(EXERCISE REQUIREMENTS): How many lines in the records below contain the word "this"? Reply with the count alone.

(AVAILABLE DATA):
========================
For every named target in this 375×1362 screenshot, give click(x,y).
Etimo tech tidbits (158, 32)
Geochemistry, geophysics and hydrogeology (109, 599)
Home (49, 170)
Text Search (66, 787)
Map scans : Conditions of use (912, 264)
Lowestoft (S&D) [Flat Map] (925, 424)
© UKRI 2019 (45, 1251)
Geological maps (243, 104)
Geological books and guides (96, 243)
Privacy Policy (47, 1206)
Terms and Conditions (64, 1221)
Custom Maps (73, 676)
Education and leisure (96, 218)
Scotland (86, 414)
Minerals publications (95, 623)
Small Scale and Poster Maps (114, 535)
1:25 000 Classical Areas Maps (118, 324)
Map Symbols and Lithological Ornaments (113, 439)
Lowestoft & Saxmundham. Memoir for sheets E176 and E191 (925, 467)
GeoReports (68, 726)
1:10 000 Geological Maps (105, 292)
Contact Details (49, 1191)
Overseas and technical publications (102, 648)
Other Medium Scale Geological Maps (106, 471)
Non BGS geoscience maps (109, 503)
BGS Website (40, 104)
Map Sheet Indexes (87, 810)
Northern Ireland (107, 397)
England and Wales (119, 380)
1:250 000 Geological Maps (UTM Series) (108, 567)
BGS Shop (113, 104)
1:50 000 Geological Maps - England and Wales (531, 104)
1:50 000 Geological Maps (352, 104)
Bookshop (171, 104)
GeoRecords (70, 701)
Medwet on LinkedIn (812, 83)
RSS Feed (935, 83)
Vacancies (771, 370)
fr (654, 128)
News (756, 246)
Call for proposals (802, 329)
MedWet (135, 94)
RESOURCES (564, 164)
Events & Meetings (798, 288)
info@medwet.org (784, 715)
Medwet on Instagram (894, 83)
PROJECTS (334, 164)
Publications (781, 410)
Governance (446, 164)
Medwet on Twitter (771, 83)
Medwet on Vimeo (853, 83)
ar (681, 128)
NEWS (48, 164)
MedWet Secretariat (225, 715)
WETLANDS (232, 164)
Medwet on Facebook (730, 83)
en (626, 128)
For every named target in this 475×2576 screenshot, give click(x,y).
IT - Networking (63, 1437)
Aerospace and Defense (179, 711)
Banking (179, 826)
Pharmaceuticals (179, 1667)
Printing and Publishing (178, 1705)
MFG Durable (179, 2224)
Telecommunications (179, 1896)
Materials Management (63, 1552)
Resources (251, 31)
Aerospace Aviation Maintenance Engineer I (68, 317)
========================
(THE RESULT): 2